Ginfranco Fini: “Ad Annozero ieri si è superato il livello di decenza“.
Fabrizio Cicchitto, capogruppo dei deputati Pdl: “Quanto avvenuto è gravissimo perché ai telespettatori è stata data una informazione prodotta al di fuori dei più elementari principi deontologici del giornalismo. Sorprende constatare che al momento non ci sia ancora stato un atto di censura da parte dei vertici Rai“.
(fonte Repubblica.it)
Non entro nel merito della polemica scatenata dal diverbio Annunziata-Santoro, perché sarebbe del tutto fuorviante.

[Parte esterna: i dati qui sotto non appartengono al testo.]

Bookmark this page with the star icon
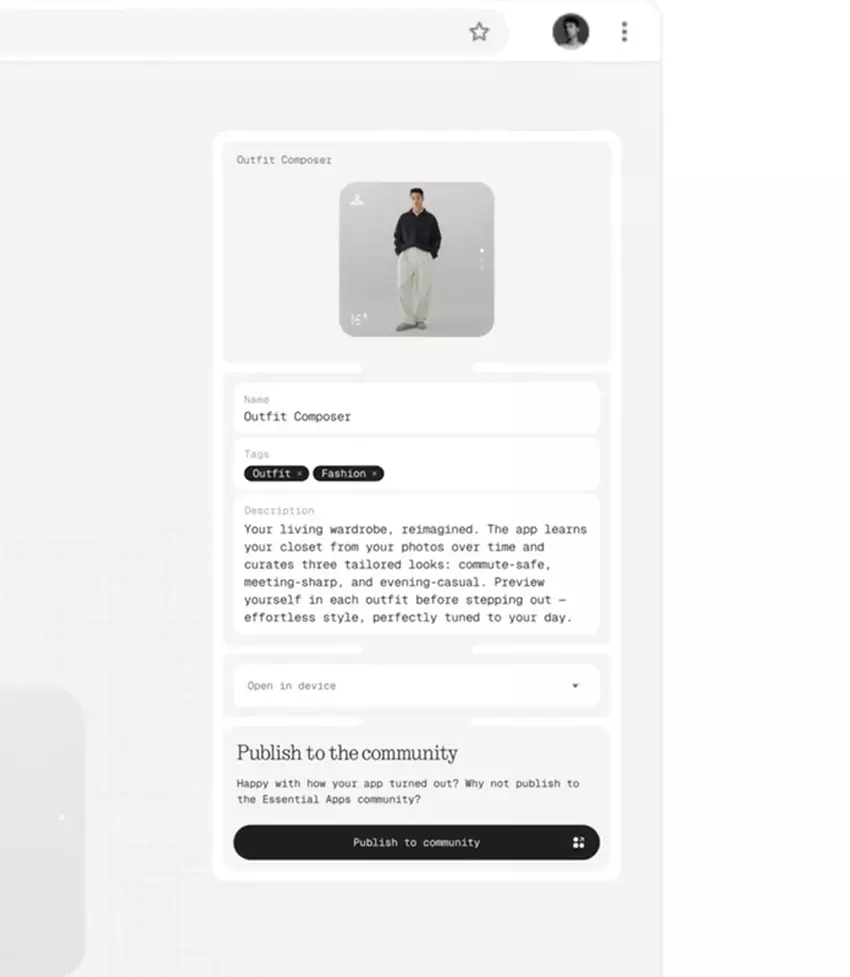The image size is (850, 977). [x=479, y=32]
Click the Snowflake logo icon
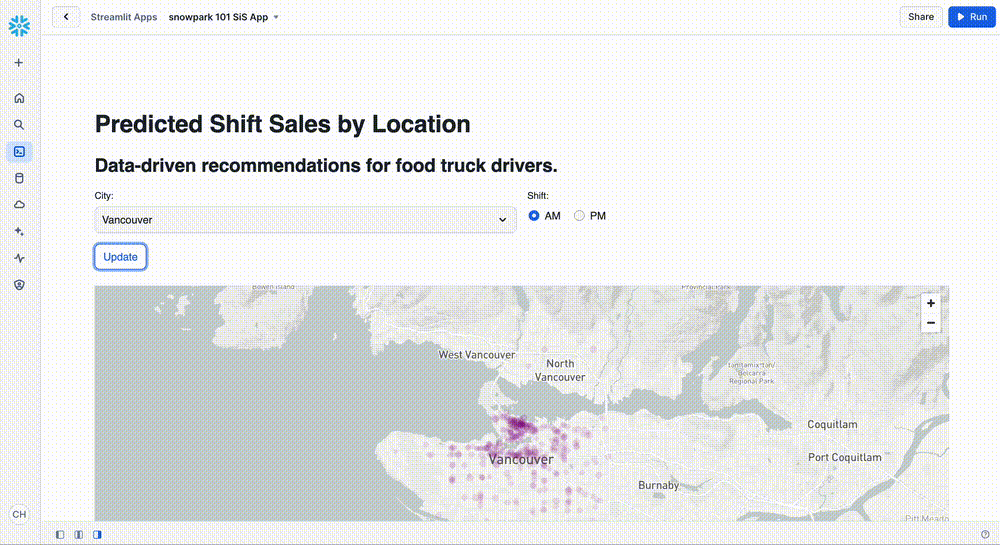The height and width of the screenshot is (545, 1000). [19, 23]
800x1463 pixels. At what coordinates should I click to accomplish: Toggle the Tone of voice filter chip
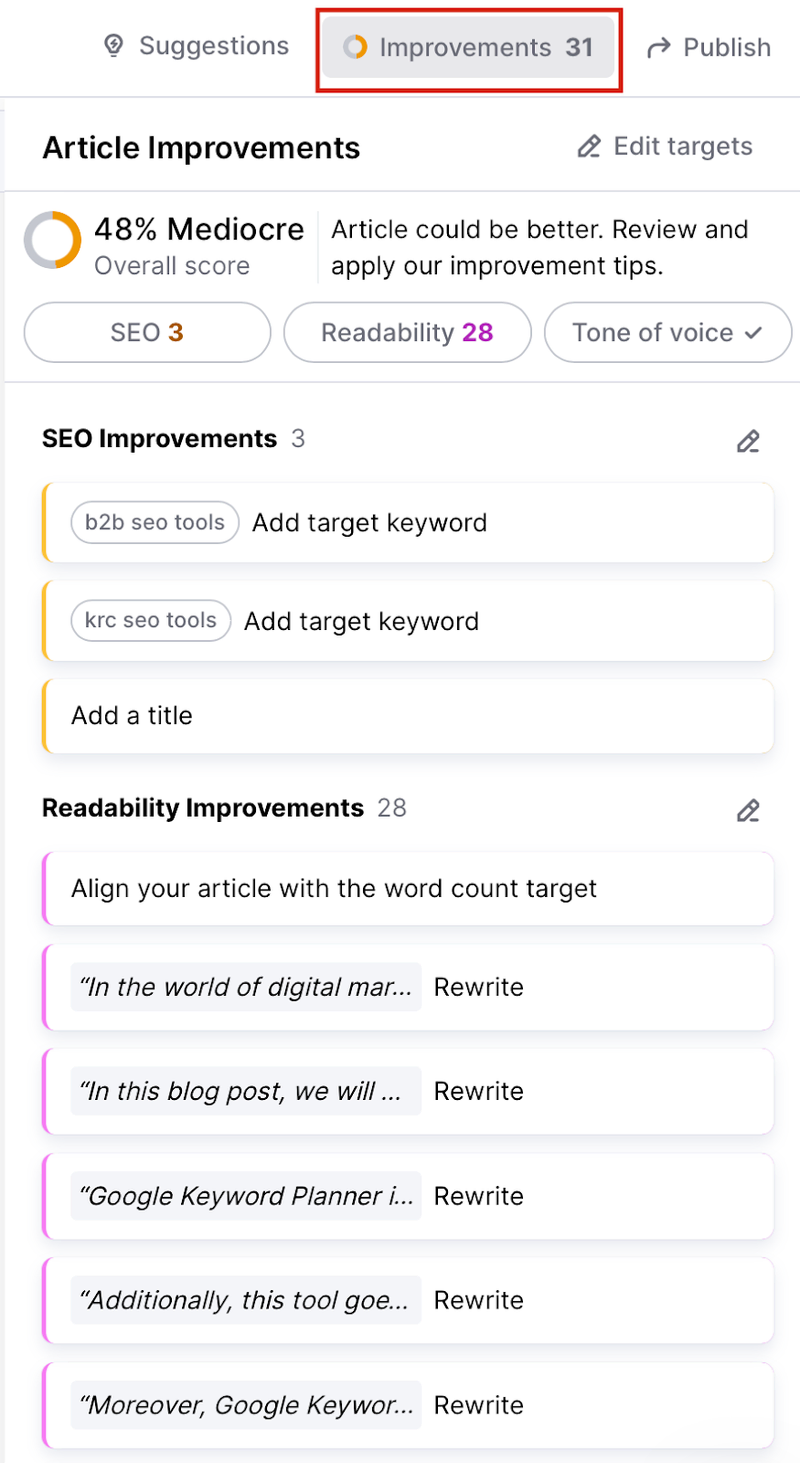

I problemi di Annozero sono sostanzialmente due: è una programma giornalistico troppo libero da guinzagli politici; ha un indice d’ascolto troppo alto. Due caratteristiche che prese singolarmente non sono necessariamente problematiche, ma prese insieme diventano il problema. Il partito azienda e la casta politica in generale, controllano e sfruttano la gigantesca macchina propagandistica/diffamatoria di cui dispongono per offrire costantemente al pubblico “verità” di regime. In questo contesto una trasmissione come Annozero si inserisce come una anomalia. Ecco quindi che si spiegano i soliti politici che sbottano i loro desideri di censura e manganello, non appena gli si presenta la minima occasione.
Il partito azienda è fondato sul monopolio ed il controllo dell’informazione, è perciò insofferente sia alla libera concorrenza che alla libera informazione. Non per niente si fanno chiamare “Popolo delle Libertà”, mica “Popolo dei Trogloditi”!